- What is needed -
Locate every line of the records below that contains the word "Functions", and copy each such line in full. Matching is case-sensitive.

---

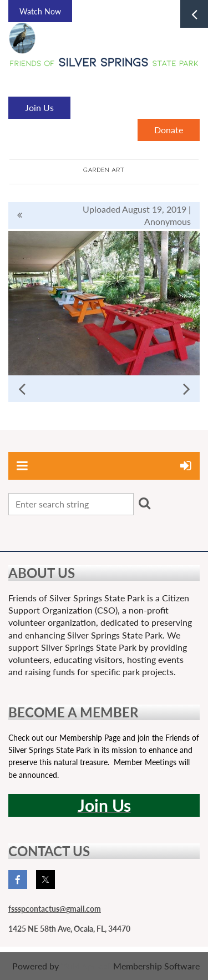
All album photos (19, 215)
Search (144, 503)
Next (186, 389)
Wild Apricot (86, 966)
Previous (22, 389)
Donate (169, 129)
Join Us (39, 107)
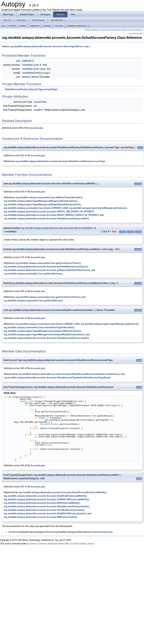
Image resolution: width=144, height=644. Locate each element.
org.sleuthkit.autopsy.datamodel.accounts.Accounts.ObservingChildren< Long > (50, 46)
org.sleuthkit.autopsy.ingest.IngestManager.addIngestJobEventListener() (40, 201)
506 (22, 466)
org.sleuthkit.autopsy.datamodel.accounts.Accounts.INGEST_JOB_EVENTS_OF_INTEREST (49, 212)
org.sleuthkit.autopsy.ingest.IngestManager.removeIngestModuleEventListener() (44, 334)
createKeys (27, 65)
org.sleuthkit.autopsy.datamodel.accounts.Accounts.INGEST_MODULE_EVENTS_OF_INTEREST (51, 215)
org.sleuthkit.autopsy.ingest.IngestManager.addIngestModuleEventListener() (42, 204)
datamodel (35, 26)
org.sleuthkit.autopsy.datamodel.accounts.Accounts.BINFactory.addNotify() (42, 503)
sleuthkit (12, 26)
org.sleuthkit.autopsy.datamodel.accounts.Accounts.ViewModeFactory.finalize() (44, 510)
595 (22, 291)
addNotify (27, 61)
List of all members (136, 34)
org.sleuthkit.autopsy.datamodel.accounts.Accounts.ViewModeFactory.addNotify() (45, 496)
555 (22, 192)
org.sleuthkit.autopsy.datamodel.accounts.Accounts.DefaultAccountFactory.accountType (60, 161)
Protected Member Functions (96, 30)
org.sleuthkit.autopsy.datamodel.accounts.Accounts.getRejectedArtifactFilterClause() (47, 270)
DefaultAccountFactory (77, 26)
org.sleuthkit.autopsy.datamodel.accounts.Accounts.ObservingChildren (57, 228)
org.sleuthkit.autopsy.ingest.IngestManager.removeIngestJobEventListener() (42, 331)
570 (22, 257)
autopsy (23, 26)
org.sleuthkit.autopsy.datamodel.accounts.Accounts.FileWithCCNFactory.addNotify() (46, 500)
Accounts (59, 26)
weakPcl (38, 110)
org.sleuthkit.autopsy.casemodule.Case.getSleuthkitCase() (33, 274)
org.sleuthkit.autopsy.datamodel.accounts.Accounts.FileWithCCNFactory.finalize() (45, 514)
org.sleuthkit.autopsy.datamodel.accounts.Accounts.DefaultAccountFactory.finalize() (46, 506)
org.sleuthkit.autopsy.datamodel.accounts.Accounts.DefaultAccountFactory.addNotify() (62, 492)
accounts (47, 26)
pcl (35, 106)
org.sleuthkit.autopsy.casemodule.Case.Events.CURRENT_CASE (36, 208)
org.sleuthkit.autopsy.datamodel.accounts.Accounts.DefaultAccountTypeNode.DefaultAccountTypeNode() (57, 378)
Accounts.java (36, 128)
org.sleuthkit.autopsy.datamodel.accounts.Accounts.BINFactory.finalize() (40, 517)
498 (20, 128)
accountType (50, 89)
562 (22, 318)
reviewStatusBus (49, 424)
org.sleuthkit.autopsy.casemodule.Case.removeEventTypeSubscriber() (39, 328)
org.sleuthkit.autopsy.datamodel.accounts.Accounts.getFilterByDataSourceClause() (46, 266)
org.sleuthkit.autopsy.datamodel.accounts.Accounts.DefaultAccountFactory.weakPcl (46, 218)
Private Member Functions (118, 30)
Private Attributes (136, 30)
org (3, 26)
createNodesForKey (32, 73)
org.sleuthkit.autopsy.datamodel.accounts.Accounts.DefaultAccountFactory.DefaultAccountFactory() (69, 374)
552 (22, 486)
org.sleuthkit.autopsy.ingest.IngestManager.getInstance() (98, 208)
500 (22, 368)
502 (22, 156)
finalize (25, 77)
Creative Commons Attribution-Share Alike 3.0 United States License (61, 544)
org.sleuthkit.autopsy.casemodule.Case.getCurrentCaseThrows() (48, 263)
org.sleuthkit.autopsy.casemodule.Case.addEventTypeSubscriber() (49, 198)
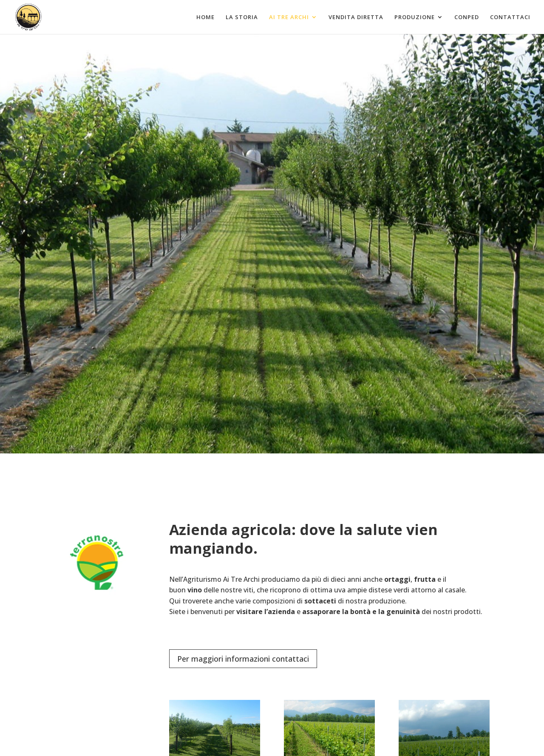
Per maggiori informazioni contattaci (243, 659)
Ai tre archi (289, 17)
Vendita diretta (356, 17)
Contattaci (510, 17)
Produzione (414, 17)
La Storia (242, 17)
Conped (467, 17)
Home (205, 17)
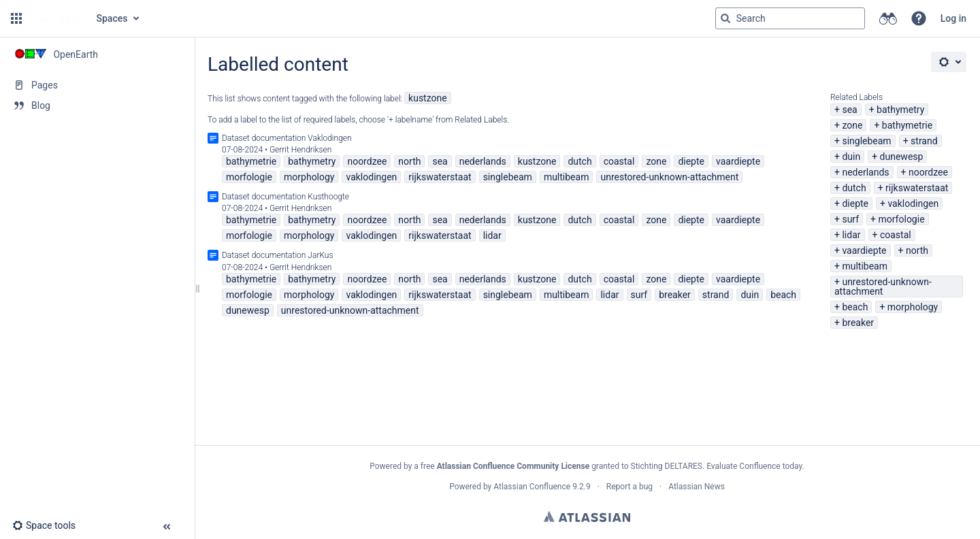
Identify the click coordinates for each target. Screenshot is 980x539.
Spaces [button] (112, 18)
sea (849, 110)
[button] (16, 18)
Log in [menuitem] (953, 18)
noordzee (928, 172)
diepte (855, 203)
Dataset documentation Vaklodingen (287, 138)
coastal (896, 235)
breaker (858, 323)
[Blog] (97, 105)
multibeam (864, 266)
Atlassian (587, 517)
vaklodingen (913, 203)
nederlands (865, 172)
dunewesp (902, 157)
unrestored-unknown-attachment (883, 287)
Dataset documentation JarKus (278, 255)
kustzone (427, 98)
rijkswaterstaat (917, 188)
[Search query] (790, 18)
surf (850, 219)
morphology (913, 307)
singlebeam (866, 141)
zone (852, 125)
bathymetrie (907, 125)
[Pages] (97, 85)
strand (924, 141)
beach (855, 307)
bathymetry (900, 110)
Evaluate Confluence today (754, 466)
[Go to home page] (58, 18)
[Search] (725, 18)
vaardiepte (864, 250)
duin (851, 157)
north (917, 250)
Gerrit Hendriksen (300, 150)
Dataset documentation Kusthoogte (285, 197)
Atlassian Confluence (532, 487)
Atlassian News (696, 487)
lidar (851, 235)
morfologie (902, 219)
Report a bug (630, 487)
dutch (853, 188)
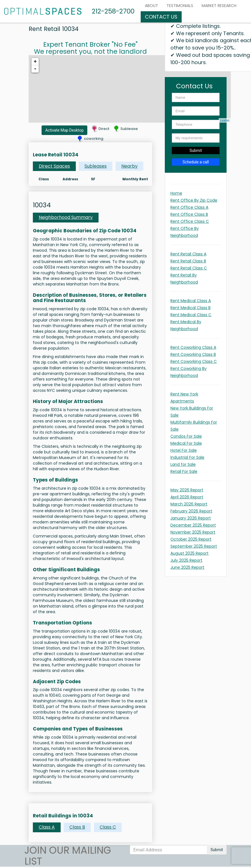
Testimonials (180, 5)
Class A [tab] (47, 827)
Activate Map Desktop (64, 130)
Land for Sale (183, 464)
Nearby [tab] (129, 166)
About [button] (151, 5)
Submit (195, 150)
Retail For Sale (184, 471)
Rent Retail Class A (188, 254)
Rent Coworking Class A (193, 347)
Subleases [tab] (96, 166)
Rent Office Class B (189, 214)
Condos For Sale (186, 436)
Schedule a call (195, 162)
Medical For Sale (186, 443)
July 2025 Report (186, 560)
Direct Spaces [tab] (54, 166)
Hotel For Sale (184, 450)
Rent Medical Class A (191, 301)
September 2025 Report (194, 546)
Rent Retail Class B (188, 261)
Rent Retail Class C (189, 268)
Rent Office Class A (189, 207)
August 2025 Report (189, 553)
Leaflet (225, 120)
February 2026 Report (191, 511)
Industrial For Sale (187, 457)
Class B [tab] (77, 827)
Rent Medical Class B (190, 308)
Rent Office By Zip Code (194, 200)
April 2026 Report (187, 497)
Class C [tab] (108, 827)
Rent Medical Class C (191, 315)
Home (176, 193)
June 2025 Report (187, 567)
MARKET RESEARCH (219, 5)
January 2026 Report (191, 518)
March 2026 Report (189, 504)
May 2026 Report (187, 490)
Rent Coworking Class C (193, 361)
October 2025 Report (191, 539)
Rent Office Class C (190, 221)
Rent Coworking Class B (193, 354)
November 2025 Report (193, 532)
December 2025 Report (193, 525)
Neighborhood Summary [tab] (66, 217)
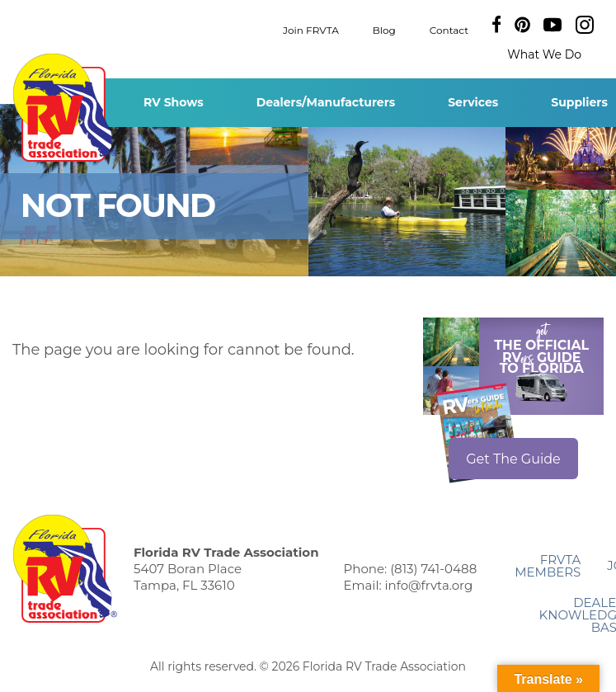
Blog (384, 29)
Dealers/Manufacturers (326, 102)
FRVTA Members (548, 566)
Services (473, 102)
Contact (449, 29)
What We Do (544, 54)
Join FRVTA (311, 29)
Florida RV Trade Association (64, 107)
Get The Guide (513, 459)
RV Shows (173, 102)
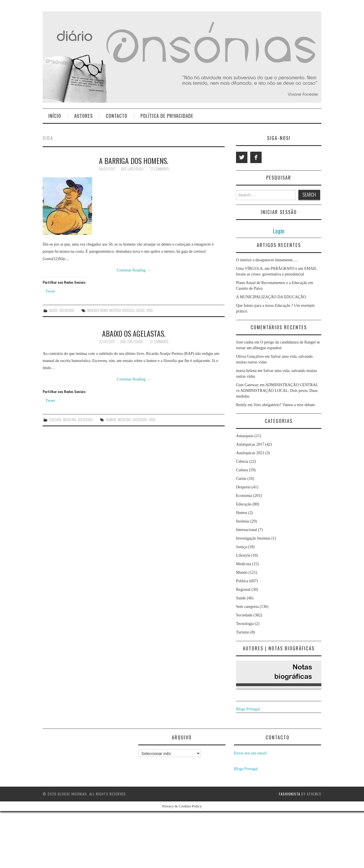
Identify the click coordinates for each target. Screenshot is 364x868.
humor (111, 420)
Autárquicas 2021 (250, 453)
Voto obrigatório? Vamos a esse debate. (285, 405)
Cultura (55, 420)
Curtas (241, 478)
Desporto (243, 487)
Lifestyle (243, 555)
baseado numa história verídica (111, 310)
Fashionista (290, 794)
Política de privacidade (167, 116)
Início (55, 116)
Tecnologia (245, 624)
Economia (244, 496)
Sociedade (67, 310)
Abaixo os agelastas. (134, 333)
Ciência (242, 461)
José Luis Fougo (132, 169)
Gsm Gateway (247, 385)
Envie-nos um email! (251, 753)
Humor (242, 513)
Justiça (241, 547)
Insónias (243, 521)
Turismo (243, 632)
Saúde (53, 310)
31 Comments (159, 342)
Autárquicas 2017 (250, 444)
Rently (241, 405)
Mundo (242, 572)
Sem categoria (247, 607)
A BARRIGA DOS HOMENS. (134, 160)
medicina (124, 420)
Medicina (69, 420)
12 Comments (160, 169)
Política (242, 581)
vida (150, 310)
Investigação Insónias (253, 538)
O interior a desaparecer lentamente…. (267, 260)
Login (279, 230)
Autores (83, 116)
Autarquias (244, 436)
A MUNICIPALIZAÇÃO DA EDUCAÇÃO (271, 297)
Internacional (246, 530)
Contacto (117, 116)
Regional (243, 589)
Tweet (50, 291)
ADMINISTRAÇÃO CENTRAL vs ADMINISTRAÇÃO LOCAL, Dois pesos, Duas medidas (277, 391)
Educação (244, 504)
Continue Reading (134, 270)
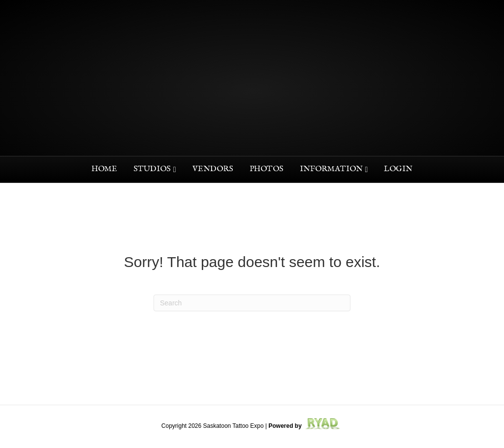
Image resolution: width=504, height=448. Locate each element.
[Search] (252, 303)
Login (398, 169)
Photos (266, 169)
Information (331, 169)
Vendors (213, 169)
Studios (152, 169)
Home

---

- Response to this task -
Protected Member Functions (96, 30)
Private Member Functions (118, 30)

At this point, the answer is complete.